(RECORDS FOR THE EXERCISE)

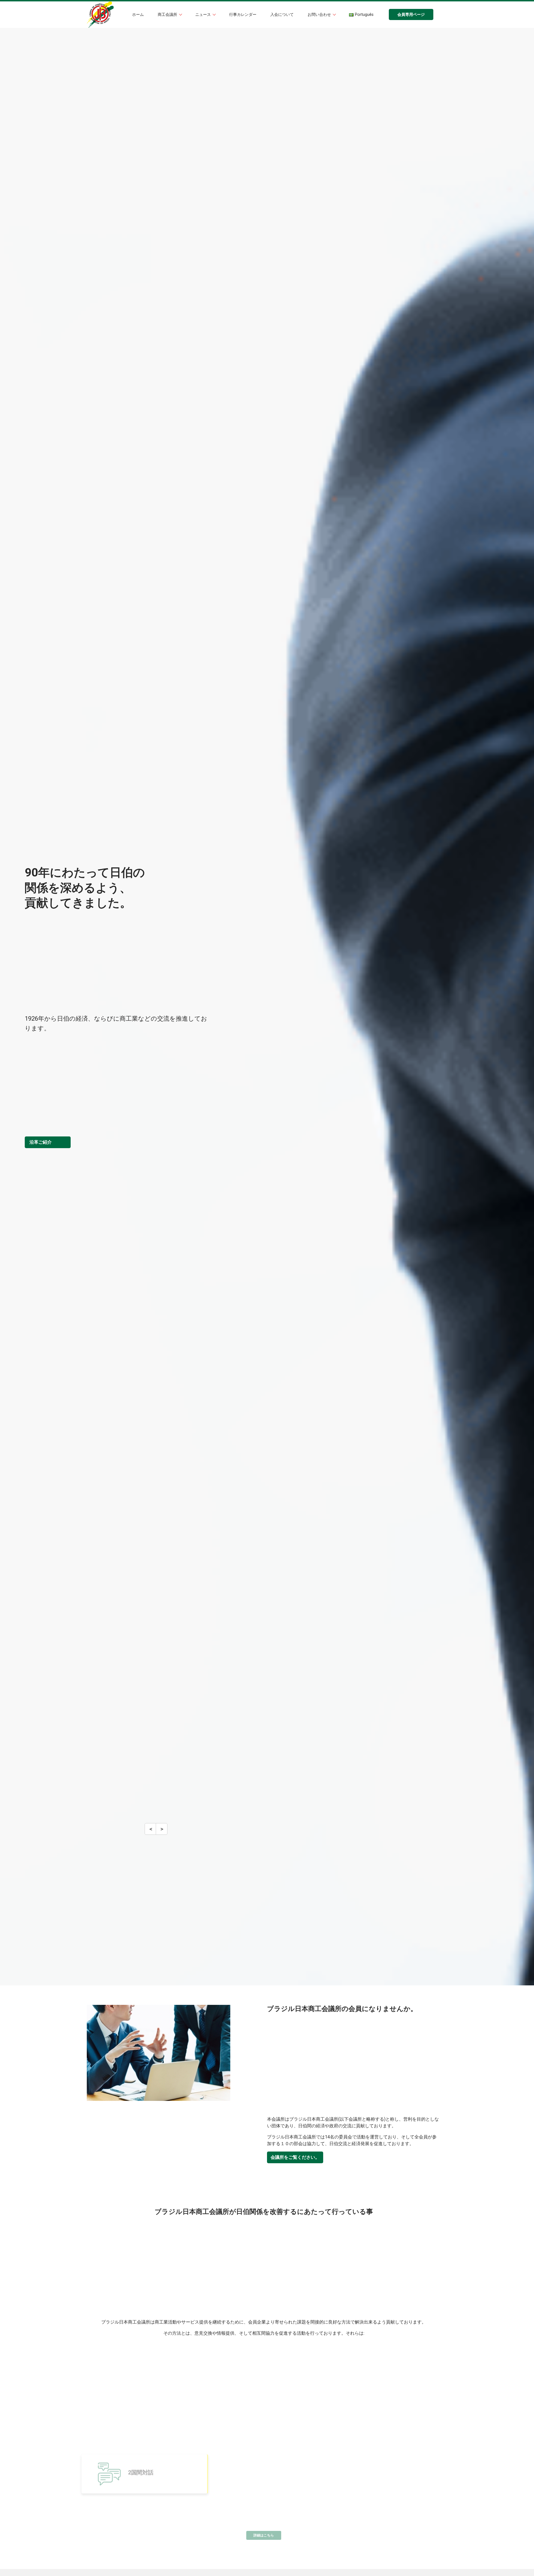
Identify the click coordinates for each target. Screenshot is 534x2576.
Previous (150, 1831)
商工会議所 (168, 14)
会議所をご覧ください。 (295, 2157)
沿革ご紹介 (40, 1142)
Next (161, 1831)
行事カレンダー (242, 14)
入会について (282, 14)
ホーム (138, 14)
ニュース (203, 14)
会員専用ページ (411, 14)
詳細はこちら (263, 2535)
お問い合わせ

(End RECORDS FOR THE EXERCISE)

Please retype exactly the line containing "Previous (150, 1831)" and each line after it to the end of the records, and nothing more.

Previous (150, 1831)
商工会議所 (168, 14)
会議所をご覧ください。 (295, 2157)
沿革ご紹介 (40, 1142)
Next (161, 1831)
行事カレンダー (242, 14)
入会について (282, 14)
ホーム (138, 14)
ニュース (203, 14)
会員専用ページ (411, 14)
詳細はこちら (263, 2535)
お問い合わせ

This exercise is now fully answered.